DIRECTIONS FOR THIS TASK: Please give only the number of lines in the listing below that contain "screenshot".

──────

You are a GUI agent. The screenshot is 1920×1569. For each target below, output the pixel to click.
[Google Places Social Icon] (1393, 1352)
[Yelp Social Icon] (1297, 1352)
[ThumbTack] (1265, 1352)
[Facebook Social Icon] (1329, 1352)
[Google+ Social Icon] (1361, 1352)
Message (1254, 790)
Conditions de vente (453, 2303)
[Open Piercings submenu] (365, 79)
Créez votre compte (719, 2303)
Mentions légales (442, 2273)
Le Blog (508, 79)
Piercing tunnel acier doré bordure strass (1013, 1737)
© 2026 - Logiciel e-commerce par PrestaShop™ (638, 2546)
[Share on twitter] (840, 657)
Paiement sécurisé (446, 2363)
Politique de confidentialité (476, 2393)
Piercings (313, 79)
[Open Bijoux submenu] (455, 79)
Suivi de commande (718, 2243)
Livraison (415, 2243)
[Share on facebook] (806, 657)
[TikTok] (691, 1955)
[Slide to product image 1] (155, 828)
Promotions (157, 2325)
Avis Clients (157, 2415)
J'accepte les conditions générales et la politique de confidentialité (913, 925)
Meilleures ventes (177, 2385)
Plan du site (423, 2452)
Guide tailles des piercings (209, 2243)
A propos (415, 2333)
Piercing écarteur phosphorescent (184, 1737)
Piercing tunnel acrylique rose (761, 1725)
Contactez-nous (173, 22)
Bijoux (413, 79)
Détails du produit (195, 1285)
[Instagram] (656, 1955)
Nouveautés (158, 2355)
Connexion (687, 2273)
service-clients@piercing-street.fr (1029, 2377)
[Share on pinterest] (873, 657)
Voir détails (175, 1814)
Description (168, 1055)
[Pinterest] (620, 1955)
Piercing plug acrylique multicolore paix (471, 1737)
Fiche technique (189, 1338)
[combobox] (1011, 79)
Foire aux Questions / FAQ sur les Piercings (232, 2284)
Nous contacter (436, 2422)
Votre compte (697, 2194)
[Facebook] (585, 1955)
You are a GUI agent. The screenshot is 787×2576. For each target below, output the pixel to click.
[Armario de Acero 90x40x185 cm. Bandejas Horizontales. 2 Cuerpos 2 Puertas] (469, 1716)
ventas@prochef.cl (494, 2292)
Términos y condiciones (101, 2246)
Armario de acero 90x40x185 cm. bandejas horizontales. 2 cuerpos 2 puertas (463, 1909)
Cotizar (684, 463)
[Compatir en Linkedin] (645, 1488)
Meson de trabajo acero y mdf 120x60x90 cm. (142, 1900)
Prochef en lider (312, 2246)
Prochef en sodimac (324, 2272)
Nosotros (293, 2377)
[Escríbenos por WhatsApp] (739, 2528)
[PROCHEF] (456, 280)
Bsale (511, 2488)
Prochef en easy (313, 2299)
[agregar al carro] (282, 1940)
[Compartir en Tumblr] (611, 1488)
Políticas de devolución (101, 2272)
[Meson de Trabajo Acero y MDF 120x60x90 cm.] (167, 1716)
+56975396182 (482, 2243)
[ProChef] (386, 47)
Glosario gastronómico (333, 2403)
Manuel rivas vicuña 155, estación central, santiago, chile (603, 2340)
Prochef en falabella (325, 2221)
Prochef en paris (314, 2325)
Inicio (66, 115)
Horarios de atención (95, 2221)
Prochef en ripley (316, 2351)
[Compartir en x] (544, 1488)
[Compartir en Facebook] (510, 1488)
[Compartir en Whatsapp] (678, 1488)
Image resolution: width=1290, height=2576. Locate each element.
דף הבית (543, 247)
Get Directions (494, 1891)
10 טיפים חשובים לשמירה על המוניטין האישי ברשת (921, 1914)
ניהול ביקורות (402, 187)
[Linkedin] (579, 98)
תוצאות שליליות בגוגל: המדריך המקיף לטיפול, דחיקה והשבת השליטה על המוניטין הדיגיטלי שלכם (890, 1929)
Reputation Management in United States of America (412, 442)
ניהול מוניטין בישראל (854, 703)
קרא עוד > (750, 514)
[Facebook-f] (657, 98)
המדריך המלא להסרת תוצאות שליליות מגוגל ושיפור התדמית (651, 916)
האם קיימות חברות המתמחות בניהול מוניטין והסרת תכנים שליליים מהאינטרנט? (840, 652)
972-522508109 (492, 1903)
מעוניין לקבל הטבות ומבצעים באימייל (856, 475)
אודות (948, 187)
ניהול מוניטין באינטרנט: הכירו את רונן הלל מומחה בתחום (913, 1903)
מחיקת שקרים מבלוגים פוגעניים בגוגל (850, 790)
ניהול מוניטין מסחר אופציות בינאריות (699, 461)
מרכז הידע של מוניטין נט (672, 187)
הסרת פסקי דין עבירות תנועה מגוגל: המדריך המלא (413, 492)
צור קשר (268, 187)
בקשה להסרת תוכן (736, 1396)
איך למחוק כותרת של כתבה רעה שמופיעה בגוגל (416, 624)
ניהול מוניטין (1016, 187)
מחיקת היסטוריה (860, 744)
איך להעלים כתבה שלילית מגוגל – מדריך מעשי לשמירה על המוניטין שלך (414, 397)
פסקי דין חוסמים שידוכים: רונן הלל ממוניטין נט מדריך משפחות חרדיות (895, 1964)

──────

SOLUTION: 2